__Exercise details__: As the answer, give exactly the lines of the records below from the one with "Select the 月 monthly period toggle" through the one with "new total tests", ends included and pictures left out.

__Records to use__:
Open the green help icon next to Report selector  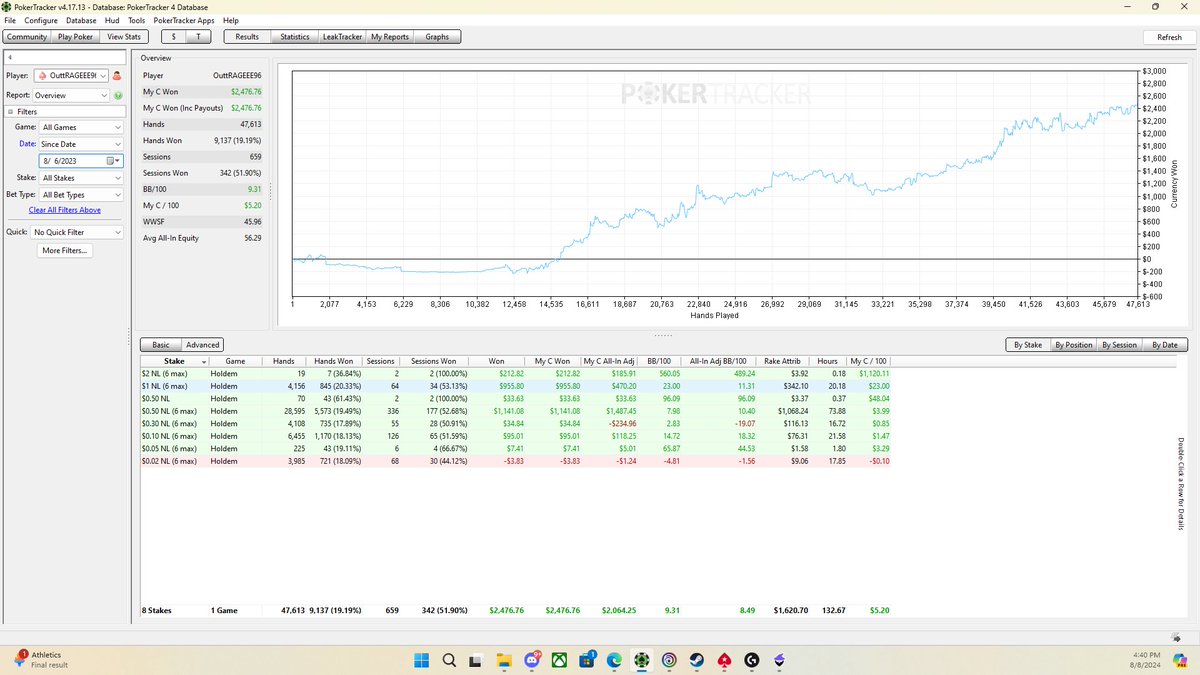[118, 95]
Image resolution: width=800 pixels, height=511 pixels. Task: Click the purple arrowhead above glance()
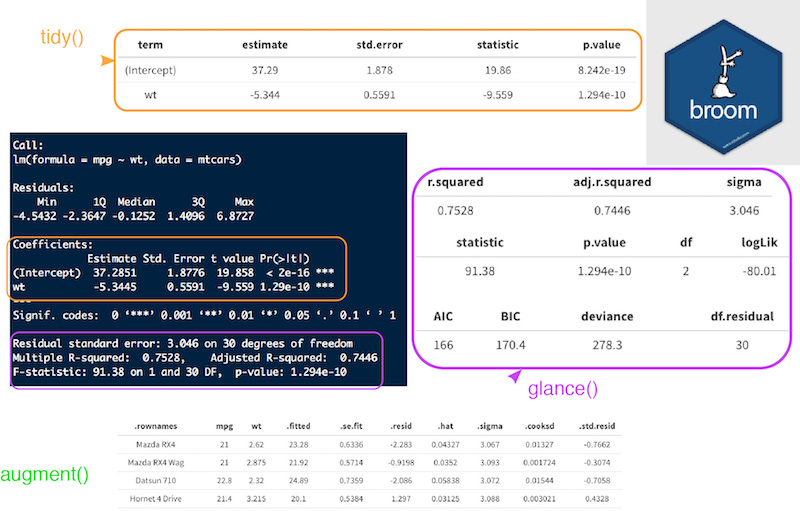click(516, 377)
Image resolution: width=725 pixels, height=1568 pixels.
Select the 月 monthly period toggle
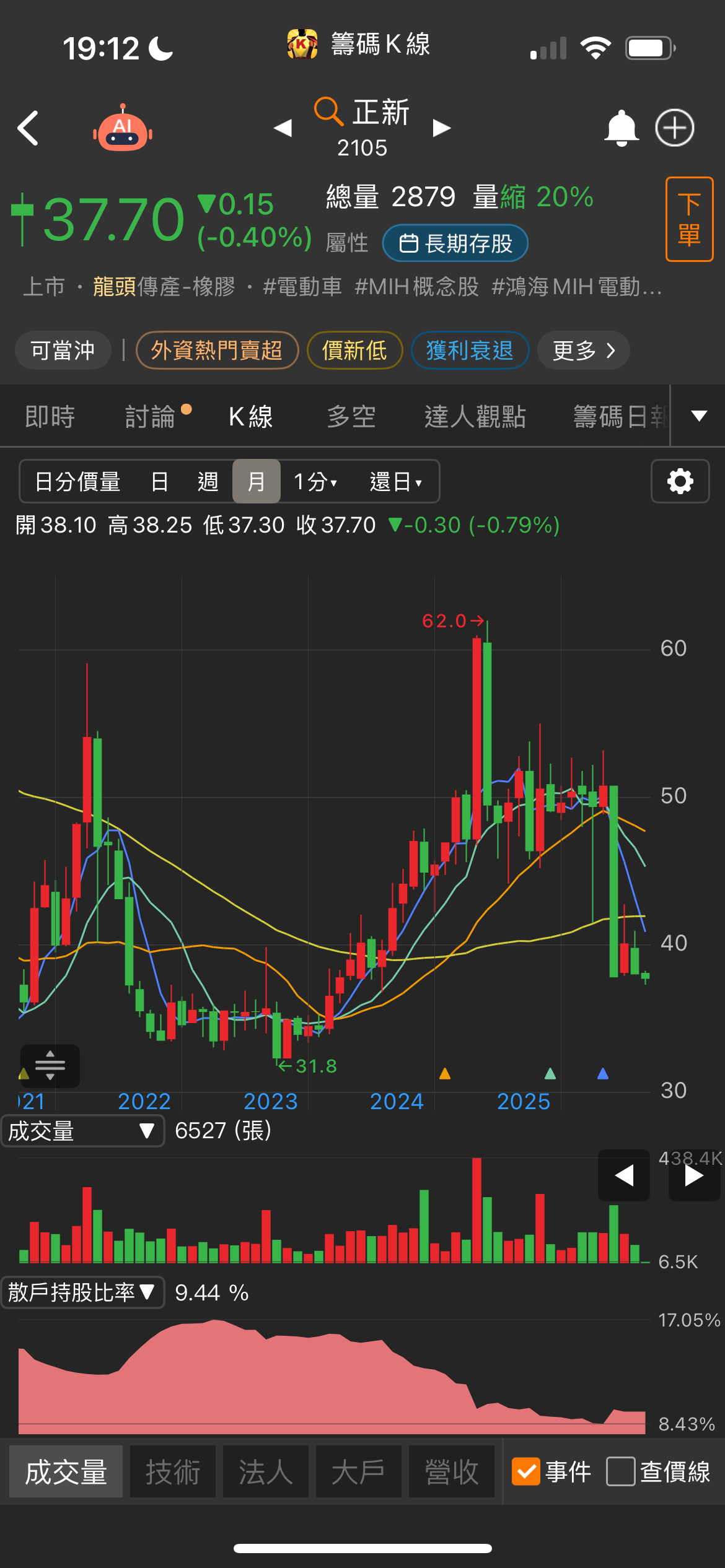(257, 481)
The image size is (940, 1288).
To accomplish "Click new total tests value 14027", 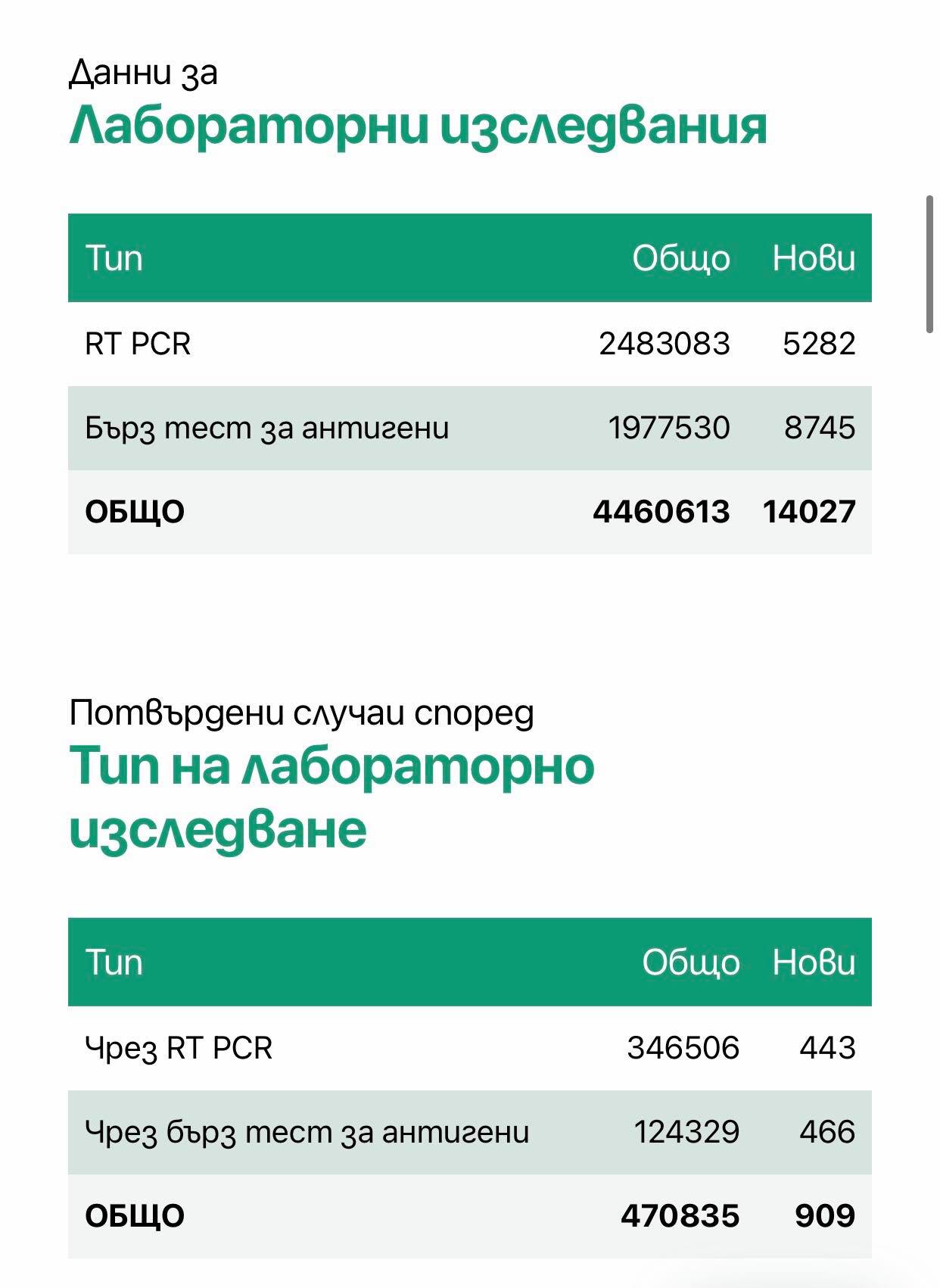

...

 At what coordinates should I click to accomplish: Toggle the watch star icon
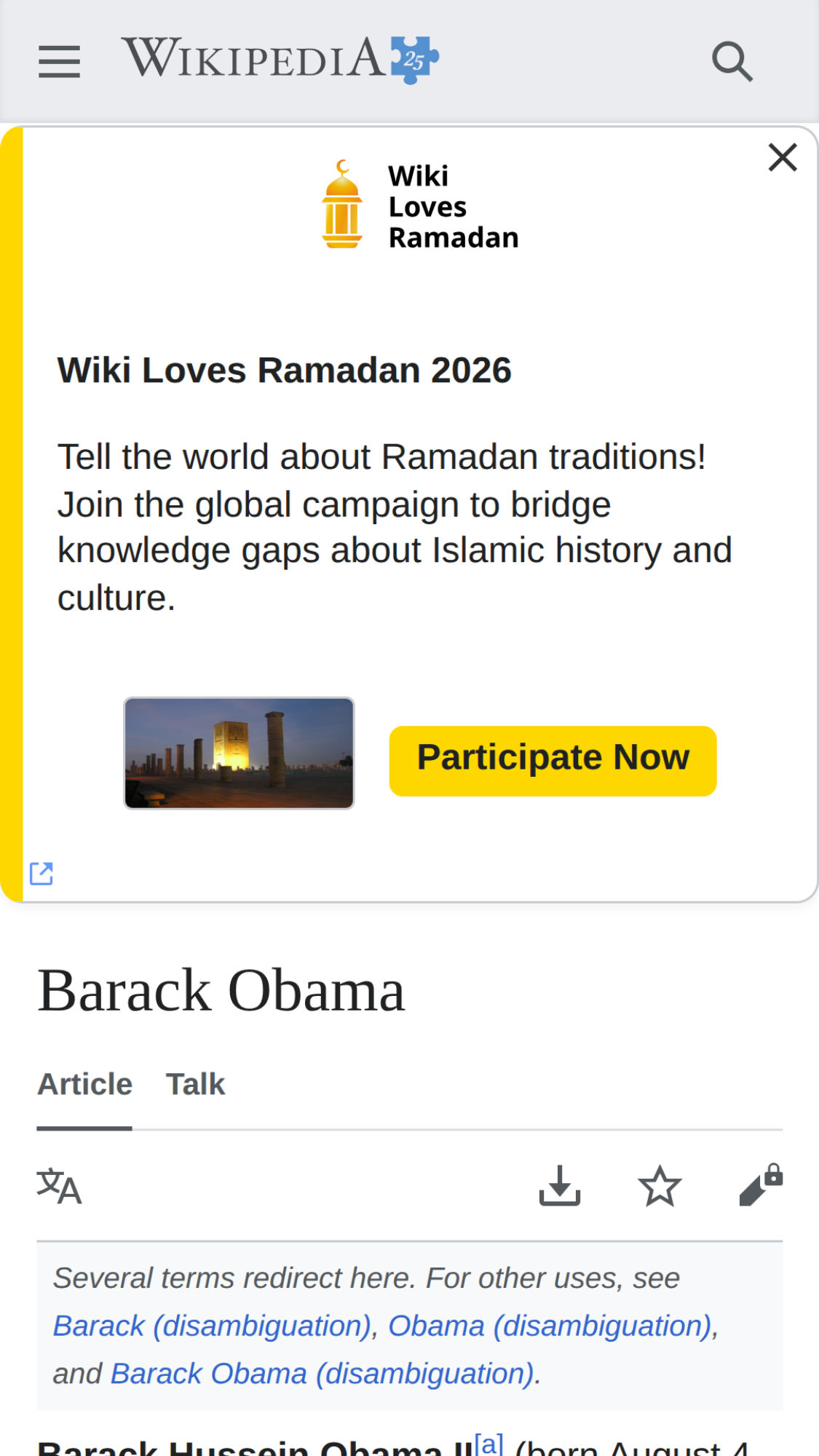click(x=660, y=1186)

__Solution to this exercise__:
Select the 月 monthly period toggle
(257, 481)
The image size is (940, 1288).
To accomplish "Click new total tests value 14027", 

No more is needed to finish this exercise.